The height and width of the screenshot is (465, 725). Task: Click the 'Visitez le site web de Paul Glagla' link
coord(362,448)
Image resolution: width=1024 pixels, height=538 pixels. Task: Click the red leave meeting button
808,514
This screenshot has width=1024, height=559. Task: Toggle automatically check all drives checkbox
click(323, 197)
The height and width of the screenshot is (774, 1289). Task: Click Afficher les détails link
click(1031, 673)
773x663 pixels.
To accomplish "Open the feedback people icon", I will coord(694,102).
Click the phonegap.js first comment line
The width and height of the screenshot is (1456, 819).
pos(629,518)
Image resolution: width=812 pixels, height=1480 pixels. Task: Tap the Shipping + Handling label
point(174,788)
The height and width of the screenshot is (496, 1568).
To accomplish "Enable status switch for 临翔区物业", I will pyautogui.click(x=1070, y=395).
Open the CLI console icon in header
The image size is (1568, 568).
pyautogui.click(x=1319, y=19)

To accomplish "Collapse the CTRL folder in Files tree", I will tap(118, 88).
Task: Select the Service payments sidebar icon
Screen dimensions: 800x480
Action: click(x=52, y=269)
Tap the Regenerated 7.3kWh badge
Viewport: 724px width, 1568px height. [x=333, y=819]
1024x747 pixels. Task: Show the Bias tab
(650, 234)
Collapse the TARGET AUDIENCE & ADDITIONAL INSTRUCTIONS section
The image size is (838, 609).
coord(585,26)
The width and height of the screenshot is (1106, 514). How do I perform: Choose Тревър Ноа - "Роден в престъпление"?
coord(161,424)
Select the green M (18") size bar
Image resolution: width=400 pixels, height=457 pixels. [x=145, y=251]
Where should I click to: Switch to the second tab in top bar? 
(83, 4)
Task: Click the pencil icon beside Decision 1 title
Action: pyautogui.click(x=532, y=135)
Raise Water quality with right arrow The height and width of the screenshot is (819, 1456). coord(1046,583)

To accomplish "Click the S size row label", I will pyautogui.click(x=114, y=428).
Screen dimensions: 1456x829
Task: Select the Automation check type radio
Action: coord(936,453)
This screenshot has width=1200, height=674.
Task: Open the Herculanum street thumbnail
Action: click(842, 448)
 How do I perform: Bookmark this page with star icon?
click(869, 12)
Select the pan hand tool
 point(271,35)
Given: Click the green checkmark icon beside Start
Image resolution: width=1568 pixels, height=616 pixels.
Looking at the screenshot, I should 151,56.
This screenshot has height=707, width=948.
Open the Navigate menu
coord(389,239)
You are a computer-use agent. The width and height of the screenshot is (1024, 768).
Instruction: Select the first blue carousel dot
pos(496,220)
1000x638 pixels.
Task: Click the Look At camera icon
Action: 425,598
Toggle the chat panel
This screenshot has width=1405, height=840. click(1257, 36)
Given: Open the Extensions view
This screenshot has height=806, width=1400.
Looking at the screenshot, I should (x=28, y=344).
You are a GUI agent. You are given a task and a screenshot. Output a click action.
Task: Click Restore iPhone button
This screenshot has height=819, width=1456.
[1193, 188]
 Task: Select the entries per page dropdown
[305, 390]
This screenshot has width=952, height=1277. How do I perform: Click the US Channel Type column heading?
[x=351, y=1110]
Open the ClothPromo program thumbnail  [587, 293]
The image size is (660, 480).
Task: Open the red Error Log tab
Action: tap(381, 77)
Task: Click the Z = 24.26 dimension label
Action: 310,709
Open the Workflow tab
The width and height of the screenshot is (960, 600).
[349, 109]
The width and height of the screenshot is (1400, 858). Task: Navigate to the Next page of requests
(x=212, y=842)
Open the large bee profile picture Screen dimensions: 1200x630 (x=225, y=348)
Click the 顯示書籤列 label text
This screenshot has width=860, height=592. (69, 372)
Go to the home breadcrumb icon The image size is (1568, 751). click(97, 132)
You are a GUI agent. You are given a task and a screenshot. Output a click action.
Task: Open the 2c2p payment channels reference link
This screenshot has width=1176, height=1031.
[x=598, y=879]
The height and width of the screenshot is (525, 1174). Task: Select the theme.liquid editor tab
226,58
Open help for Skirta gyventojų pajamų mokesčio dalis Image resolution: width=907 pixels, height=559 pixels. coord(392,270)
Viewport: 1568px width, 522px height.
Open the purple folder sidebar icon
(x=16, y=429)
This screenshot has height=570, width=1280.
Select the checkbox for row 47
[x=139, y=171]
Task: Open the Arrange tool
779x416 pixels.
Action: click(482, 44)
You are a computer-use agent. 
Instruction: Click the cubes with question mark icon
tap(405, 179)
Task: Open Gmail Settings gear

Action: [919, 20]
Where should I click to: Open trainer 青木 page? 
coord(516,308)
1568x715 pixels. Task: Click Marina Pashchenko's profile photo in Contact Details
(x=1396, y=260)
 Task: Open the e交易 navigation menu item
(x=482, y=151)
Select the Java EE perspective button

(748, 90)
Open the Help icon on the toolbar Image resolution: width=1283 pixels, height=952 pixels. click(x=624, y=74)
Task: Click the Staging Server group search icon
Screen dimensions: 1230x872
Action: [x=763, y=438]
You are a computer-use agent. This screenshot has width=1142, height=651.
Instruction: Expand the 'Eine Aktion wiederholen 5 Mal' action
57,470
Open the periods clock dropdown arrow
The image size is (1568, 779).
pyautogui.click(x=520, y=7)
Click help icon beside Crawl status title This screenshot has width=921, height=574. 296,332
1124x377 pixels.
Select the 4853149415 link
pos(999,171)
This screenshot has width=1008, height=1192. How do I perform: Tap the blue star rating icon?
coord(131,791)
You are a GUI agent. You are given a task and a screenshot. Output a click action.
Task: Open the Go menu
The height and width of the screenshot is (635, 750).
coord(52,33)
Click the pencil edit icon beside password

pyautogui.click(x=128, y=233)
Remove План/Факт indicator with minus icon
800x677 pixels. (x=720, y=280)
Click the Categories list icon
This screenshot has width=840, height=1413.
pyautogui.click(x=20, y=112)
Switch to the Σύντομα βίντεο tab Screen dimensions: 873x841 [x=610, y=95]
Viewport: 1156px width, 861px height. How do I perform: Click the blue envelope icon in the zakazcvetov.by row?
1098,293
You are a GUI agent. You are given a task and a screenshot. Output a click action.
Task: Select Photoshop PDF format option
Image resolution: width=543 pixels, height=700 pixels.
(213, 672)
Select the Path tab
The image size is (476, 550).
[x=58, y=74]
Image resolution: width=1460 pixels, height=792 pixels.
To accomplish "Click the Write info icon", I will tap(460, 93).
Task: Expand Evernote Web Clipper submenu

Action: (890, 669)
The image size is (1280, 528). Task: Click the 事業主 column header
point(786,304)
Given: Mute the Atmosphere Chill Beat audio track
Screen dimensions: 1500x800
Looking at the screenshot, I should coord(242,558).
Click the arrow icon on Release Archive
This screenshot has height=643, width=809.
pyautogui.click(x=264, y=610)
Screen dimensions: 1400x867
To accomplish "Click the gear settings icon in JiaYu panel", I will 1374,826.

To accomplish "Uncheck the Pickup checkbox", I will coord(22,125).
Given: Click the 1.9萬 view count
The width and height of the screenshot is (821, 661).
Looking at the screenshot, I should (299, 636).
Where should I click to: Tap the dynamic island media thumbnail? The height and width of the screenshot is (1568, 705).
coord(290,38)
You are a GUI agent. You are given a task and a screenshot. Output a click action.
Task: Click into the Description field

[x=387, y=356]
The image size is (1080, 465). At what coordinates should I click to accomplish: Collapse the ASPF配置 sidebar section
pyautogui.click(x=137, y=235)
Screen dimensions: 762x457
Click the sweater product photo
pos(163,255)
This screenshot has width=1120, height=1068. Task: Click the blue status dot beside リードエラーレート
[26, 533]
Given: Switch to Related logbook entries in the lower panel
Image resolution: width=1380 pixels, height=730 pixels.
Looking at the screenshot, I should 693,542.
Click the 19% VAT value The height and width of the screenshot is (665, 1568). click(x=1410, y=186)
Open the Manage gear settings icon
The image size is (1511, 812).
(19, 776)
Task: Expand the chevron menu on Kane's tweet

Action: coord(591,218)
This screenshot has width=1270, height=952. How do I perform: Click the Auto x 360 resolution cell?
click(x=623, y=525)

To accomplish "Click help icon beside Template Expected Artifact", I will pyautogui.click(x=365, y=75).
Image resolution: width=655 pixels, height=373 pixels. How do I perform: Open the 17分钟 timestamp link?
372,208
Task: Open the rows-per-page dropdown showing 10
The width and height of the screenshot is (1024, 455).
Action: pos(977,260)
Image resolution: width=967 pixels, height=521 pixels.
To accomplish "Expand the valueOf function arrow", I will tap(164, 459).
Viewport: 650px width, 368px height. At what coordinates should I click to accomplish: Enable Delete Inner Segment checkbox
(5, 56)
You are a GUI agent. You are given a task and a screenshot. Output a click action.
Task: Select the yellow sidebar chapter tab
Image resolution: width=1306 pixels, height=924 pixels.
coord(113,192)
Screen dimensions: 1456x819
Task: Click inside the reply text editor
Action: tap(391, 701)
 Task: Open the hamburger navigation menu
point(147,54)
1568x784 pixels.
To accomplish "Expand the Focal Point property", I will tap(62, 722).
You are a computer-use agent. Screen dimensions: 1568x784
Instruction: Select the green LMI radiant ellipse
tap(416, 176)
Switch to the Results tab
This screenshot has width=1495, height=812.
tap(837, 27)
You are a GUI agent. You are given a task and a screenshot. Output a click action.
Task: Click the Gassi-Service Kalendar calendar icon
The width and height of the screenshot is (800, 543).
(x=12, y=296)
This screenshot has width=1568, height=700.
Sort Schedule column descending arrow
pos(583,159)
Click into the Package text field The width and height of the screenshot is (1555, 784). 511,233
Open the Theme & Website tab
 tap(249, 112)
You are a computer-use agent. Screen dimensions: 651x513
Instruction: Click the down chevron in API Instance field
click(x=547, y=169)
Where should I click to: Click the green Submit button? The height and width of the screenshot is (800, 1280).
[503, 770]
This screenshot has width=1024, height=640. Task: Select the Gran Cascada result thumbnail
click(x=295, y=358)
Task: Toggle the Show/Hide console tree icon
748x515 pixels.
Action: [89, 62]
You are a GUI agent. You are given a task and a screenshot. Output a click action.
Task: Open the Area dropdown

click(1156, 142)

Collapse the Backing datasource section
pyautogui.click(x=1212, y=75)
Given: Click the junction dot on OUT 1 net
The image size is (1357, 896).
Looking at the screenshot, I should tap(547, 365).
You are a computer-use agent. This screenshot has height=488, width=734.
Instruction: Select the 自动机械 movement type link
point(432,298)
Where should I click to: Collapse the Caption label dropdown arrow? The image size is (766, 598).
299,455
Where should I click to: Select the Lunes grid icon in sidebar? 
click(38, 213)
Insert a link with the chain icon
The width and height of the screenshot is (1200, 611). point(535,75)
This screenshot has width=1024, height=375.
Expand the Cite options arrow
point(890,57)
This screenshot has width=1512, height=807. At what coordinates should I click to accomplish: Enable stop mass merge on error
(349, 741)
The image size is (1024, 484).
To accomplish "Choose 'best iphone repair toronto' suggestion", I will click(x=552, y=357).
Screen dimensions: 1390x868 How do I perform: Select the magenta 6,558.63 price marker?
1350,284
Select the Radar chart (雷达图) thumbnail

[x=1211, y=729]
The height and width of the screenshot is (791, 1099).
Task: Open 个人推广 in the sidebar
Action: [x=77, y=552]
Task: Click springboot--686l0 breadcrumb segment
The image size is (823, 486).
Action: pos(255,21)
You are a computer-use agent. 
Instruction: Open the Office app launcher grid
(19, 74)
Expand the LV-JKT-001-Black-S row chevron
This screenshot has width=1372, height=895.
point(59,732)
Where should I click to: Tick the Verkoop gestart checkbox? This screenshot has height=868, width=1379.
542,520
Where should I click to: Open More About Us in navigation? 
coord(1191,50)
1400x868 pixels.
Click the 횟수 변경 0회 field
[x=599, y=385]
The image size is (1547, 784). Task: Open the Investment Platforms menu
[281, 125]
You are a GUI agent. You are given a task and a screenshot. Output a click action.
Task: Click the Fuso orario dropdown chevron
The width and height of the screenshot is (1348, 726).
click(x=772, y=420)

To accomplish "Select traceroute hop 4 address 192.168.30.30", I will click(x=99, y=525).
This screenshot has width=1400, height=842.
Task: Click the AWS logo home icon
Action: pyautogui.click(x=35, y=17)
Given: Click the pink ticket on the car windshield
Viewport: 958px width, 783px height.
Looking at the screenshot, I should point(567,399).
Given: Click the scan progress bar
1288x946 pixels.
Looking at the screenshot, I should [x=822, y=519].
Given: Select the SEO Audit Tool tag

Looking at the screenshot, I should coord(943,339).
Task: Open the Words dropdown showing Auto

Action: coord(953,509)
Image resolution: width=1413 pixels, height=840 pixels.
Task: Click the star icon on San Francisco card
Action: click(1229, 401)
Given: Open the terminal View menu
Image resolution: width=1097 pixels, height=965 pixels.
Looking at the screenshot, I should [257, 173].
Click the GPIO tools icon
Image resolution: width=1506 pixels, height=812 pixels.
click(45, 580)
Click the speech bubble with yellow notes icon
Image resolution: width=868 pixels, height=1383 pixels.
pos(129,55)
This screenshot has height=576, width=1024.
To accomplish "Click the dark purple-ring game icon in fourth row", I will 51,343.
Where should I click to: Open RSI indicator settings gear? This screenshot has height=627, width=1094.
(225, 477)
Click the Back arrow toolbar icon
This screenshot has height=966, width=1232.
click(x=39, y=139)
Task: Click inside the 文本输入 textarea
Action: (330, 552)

———

> [What you will do]:
Recast the lines between the ones holding "Toggle the chat panel" and "Action: 310,709", inclusive, as a Markdown table with the columns Index and Content, numbering each line and omitting blank lines.

> [Correct output]:
| Index | Content |
|---|---|
| 1 | Toggle the chat panel |
| 2 | This screenshot has width=1405, height=840. click(1257, 36) |
| 3 | Given: Open the Extensions view |
| 4 | This screenshot has height=806, width=1400. |
| 5 | Looking at the screenshot, I should (x=28, y=344). |
| 6 | You are a GUI agent. You are given a task and a screenshot. Output a click action. |
| 7 | Task: Click Restore iPhone button |
| 8 | This screenshot has height=819, width=1456. |
| 9 | [1193, 188] |
| 10 |  Task: Select the entries per page dropdown |
| 11 | [305, 390] |
| 12 | This screenshot has width=952, height=1277. How do I perform: Click the US Channel Type column heading? |
| 13 | [x=351, y=1110] |
| 14 | Open the ClothPromo program thumbnail  [587, 293] |
| 15 | The image size is (660, 480). |
| 16 | Task: Open the red Error Log tab |
| 17 | Action: tap(381, 77) |
| 18 | Task: Click the Z = 24.26 dimension label |
| 19 | Action: 310,709 |